_Work to complete_
In the answer, every entry must appear exactly as given.

_Stored items_

☆ ☆ ☆

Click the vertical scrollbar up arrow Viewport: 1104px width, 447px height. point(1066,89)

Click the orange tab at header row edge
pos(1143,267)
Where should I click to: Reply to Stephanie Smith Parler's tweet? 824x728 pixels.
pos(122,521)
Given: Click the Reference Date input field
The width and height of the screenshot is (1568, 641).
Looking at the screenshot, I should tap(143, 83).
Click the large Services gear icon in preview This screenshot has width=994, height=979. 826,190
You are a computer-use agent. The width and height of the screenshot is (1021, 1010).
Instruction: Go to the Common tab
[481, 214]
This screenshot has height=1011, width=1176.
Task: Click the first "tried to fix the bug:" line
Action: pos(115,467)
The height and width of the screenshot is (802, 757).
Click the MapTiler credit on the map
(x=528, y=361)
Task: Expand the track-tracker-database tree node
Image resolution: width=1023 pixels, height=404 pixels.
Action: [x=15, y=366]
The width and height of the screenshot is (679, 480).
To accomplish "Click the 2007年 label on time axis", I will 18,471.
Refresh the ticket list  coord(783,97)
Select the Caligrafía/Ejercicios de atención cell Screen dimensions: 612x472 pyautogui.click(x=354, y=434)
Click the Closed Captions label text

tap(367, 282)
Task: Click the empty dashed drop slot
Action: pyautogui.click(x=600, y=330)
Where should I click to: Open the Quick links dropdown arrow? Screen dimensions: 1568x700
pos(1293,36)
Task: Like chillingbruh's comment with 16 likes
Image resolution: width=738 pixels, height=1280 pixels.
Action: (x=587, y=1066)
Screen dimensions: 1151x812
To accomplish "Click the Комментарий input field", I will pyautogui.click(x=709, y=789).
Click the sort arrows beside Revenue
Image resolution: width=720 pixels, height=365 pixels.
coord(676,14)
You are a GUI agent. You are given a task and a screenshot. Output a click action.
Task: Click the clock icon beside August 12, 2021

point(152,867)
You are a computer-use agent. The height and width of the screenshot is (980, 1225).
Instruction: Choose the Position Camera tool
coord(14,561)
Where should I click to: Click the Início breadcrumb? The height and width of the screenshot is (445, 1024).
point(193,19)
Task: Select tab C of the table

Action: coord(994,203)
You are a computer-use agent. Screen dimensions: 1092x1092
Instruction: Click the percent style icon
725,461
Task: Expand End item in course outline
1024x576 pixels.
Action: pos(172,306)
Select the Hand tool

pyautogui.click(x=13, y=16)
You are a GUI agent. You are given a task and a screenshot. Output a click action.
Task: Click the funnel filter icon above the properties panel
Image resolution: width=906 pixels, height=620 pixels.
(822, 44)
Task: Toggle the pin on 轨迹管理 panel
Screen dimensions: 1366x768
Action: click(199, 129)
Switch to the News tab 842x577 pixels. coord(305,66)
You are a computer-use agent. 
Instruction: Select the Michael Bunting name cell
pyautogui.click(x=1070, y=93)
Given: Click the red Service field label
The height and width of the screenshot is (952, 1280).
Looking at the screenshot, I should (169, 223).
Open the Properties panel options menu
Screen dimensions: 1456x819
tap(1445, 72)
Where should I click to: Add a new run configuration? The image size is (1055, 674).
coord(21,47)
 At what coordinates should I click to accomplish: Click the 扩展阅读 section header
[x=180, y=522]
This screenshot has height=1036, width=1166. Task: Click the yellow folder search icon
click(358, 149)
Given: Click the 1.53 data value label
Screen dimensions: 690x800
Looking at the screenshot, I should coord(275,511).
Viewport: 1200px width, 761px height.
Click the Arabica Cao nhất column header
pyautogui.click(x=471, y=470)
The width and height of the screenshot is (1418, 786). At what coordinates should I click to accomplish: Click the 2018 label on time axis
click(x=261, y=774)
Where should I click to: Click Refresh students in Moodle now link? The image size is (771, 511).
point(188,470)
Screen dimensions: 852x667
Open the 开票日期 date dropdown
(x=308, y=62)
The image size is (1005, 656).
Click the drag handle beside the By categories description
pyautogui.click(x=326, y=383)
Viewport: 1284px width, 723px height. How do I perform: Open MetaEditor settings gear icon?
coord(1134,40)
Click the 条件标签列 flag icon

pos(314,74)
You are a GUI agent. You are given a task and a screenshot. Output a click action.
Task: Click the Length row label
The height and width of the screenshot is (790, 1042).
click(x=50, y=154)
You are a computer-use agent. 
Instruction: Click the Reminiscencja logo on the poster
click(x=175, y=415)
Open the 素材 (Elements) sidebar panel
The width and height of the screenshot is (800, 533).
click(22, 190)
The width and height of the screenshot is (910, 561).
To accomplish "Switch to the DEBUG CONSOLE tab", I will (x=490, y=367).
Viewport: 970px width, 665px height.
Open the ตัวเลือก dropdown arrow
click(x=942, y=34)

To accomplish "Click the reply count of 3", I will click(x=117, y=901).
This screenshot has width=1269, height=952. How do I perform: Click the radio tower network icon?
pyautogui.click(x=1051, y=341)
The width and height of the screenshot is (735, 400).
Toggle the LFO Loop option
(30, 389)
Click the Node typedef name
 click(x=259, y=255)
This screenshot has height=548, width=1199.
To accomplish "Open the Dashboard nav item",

☆ ☆ ☆

_Reply to the task_
Click the vertical scrollbar up arrow Viewport: 1104px width, 447px height. point(1066,89)

Click the orange tab at header row edge
pos(1143,267)
Where should I click to: Reply to Stephanie Smith Parler's tweet? 824x728 pixels.
pos(122,521)
Given: Click the Reference Date input field
The width and height of the screenshot is (1568, 641).
Looking at the screenshot, I should tap(143, 83).
Click the large Services gear icon in preview This screenshot has width=994, height=979. 826,190
You are a computer-use agent. The width and height of the screenshot is (1021, 1010).
Instruction: Go to the Common tab
[481, 214]
This screenshot has height=1011, width=1176.
Task: Click the first "tried to fix the bug:" line
Action: pos(115,467)
The height and width of the screenshot is (802, 757).
Click the MapTiler credit on the map
(x=528, y=361)
Task: Expand the track-tracker-database tree node
Image resolution: width=1023 pixels, height=404 pixels.
Action: [x=15, y=366]
The width and height of the screenshot is (679, 480).
To accomplish "Click the 2007年 label on time axis", I will 18,471.
Refresh the ticket list  coord(783,97)
Select the Caligrafía/Ejercicios de atención cell Screen dimensions: 612x472 pyautogui.click(x=354, y=434)
Click the Closed Captions label text

tap(367, 282)
Task: Click the empty dashed drop slot
Action: pyautogui.click(x=600, y=330)
Where should I click to: Open the Quick links dropdown arrow? Screen dimensions: 1568x700
pos(1293,36)
Task: Like chillingbruh's comment with 16 likes
Image resolution: width=738 pixels, height=1280 pixels.
Action: (x=587, y=1066)
Screen dimensions: 1151x812
To accomplish "Click the Комментарий input field", I will pyautogui.click(x=709, y=789).
Click the sort arrows beside Revenue
Image resolution: width=720 pixels, height=365 pixels.
coord(676,14)
You are a GUI agent. You are given a task and a screenshot. Output a click action.
Task: Click the clock icon beside August 12, 2021

point(152,867)
You are a computer-use agent. The height and width of the screenshot is (980, 1225).
Instruction: Choose the Position Camera tool
coord(14,561)
Where should I click to: Click the Início breadcrumb? The height and width of the screenshot is (445, 1024).
point(193,19)
Task: Select tab C of the table

Action: coord(994,203)
You are a computer-use agent. Screen dimensions: 1092x1092
Instruction: Click the percent style icon
725,461
Task: Expand End item in course outline
1024x576 pixels.
Action: pos(172,306)
Select the Hand tool

pyautogui.click(x=13, y=16)
You are a GUI agent. You are given a task and a screenshot. Output a click action.
Task: Click the funnel filter icon above the properties panel
Image resolution: width=906 pixels, height=620 pixels.
(822, 44)
Task: Toggle the pin on 轨迹管理 panel
Screen dimensions: 1366x768
Action: click(199, 129)
Switch to the News tab 842x577 pixels. coord(305,66)
You are a computer-use agent. 
Instruction: Select the Michael Bunting name cell
pyautogui.click(x=1070, y=93)
Given: Click the red Service field label
The height and width of the screenshot is (952, 1280).
Looking at the screenshot, I should (169, 223).
Open the Properties panel options menu
Screen dimensions: 1456x819
tap(1445, 72)
Where should I click to: Add a new run configuration? The image size is (1055, 674).
coord(21,47)
 At what coordinates should I click to accomplish: Click the 扩展阅读 section header
[x=180, y=522]
This screenshot has height=1036, width=1166. Task: Click the yellow folder search icon
click(358, 149)
Given: Click the 1.53 data value label
Screen dimensions: 690x800
Looking at the screenshot, I should coord(275,511).
Viewport: 1200px width, 761px height.
Click the Arabica Cao nhất column header
pyautogui.click(x=471, y=470)
The width and height of the screenshot is (1418, 786). At what coordinates should I click to accomplish: Click the 2018 label on time axis
click(x=261, y=774)
Where should I click to: Click Refresh students in Moodle now link? The image size is (771, 511).
point(188,470)
Screen dimensions: 852x667
Open the 开票日期 date dropdown
(x=308, y=62)
The image size is (1005, 656).
Click the drag handle beside the By categories description
pyautogui.click(x=326, y=383)
Viewport: 1284px width, 723px height. How do I perform: Open MetaEditor settings gear icon?
coord(1134,40)
Click the 条件标签列 flag icon

pos(314,74)
You are a GUI agent. You are given a task and a screenshot. Output a click action.
Task: Click the Length row label
The height and width of the screenshot is (790, 1042).
click(x=50, y=154)
You are a computer-use agent. 
Instruction: Click the Reminiscencja logo on the poster
click(x=175, y=415)
Open the 素材 (Elements) sidebar panel
The width and height of the screenshot is (800, 533).
click(22, 190)
The width and height of the screenshot is (910, 561).
To accomplish "Switch to the DEBUG CONSOLE tab", I will (x=490, y=367).
Viewport: 970px width, 665px height.
Open the ตัวเลือก dropdown arrow
click(x=942, y=34)

To accomplish "Click the reply count of 3", I will click(x=117, y=901).
This screenshot has width=1269, height=952. How do I perform: Click the radio tower network icon?
pyautogui.click(x=1051, y=341)
The width and height of the screenshot is (735, 400).
Toggle the LFO Loop option
(30, 389)
Click the Node typedef name
 click(x=259, y=255)
This screenshot has height=548, width=1199.
To accomplish "Open the Dashboard nav item",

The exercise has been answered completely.